For many games, it could go something like this:
- Wings serves as the funding and filtering body.
- Sweet Baby Inc. provides narrative consultation and ideological alignment.
- Microsoft legitimizes the project by putting it on Xbox platforms.
In the case of
Take Us North, while there’s no information on SBI directly working on the narrative for the title, things went a step further when The United Nations offered global validation by hosting the project as cultural commentary.
The Public Doesn’t Buy It
Despite all this institutional backing, the actual audience has responded with resounding rejection. On the GameTrailers YouTube channel, the
Take Us North trailer sits at just 3,800 views, with a humiliating dislike ratio of 433 dislikes to only 69 likes.
Anima Interactive’s own YouTube channel has a mere 61 subscribers.
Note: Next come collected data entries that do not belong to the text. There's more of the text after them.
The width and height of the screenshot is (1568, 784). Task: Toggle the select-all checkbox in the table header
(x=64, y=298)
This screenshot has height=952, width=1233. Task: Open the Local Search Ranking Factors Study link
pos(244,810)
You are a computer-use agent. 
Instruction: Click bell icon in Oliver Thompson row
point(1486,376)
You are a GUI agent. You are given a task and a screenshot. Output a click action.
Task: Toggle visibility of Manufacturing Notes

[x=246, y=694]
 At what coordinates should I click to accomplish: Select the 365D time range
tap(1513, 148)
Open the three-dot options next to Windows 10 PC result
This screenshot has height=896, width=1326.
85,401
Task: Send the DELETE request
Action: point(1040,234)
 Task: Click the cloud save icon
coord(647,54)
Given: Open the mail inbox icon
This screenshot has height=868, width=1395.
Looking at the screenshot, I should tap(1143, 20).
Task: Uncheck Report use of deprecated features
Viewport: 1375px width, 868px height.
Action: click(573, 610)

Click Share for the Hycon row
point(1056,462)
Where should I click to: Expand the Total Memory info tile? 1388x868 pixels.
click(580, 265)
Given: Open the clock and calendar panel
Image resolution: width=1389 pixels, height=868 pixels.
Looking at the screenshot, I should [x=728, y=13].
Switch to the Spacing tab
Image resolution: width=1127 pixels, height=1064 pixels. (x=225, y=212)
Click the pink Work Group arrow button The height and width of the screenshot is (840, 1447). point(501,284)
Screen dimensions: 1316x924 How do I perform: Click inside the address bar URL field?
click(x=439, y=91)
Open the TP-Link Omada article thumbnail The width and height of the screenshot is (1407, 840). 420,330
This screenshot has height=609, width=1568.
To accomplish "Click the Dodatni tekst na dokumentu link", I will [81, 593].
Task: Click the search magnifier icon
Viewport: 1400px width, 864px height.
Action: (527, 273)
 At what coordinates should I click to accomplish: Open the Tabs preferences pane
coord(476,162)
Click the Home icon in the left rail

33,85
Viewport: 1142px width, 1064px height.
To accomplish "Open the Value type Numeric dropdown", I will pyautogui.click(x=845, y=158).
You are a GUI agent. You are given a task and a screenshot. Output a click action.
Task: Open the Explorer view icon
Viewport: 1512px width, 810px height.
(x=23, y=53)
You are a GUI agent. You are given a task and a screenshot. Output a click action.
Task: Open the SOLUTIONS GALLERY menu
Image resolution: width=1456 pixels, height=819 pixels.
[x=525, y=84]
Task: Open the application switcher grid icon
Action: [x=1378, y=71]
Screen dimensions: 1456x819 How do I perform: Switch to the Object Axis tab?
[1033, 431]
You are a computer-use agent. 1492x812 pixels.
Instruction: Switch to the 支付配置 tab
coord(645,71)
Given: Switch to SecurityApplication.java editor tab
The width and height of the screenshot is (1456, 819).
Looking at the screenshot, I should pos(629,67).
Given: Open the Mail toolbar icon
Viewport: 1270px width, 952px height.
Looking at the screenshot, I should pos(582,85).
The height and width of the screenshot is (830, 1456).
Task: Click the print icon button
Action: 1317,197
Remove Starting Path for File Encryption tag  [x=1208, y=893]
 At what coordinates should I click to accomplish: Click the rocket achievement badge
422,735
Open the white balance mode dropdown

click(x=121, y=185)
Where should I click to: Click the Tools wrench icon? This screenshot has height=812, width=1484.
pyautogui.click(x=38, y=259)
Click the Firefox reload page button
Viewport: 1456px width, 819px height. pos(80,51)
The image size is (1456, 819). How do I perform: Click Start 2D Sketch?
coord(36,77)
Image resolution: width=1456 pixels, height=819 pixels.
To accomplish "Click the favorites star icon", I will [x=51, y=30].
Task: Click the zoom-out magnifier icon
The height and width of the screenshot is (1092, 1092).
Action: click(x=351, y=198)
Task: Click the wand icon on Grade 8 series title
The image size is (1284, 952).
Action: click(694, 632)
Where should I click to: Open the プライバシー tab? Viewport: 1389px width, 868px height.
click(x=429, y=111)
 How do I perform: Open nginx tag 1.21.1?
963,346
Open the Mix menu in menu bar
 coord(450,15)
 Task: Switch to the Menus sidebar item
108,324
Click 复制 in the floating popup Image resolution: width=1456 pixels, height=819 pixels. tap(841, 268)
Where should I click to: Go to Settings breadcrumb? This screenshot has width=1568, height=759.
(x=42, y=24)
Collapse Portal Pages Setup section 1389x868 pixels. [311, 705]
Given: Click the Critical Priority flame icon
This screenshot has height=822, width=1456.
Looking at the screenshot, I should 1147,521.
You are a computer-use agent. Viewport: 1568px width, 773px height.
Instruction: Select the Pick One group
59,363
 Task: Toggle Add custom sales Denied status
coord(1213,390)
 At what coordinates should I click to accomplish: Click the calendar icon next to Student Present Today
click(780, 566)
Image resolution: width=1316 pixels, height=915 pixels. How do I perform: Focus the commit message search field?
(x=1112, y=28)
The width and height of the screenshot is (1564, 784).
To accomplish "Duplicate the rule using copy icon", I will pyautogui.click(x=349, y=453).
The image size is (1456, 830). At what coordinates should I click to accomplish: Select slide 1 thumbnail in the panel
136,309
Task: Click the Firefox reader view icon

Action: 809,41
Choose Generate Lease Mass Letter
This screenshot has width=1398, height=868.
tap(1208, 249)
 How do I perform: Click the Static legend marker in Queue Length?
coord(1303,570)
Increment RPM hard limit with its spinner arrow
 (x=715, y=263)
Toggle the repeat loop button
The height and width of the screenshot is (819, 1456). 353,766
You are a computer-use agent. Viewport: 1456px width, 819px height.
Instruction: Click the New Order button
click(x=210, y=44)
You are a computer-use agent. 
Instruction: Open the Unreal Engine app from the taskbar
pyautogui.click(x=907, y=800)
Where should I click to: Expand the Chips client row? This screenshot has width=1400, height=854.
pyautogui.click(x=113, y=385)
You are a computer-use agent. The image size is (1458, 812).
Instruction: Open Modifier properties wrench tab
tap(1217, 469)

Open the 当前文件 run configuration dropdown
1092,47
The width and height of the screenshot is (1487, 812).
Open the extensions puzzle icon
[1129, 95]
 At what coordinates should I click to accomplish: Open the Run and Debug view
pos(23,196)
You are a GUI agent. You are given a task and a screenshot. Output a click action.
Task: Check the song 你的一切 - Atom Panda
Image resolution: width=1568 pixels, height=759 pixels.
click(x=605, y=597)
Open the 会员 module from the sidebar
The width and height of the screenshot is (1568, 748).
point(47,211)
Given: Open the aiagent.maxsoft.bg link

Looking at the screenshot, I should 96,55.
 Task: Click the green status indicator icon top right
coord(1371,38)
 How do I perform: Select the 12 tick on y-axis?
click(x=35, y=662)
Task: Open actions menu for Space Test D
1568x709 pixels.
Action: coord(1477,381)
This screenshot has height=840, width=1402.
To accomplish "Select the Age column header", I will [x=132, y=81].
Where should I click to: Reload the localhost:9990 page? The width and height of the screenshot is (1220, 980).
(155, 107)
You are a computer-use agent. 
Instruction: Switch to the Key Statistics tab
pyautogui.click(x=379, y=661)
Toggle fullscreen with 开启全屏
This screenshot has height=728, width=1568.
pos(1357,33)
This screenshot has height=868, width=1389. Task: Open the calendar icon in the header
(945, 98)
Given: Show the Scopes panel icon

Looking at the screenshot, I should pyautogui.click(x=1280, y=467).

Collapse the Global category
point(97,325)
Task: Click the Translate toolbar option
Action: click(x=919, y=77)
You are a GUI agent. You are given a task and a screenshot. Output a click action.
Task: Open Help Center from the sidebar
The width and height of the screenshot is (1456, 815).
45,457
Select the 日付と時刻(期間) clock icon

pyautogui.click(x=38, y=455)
Without corporate and institutional boosters, this game would be invisible. Additionally, since being called out by prominent gaming influencers like Gothic Therapy, SmashJT, Asmongold, and Grummz, Anima Interactive has deactivated its X account.
And yet, through Microsoft, Wings, and the U.N., this game has been elevated to the world stage.
Why This Matters
This is bigger than gaming.
Take Us North exposes how powerful corporations and institutions could be working behind the scenes hand-in-hand to promote political messages under the guise of entertainment.
At a time when communities across the U.S. are grappling with record-breaking illegal crossings, cartel violence, and humanitarian crises, we now have confirmation that global institutions are funding, protecting, and promoting a game that glorifies the very coyotes who exploit migrants in real life.
And when Elon Musk himself reacts — as he did this week, calling the project “Weird” — it signals that this controversy has broken containment. It’s no longer a niche gaming issue. It’s part of the global conversation about immigration, corporate activism, and propaganda.
The Bottom Line
Take Us North isn’t just misguided. It’s the clearest sign yet of a potential pipeline that stretches from activist consultants to multinational corporations to the United Nations itself.
This isn’t about “indie storytelling.” This is about power. And now that the truth is out, the industry and the public have every right to demand answers.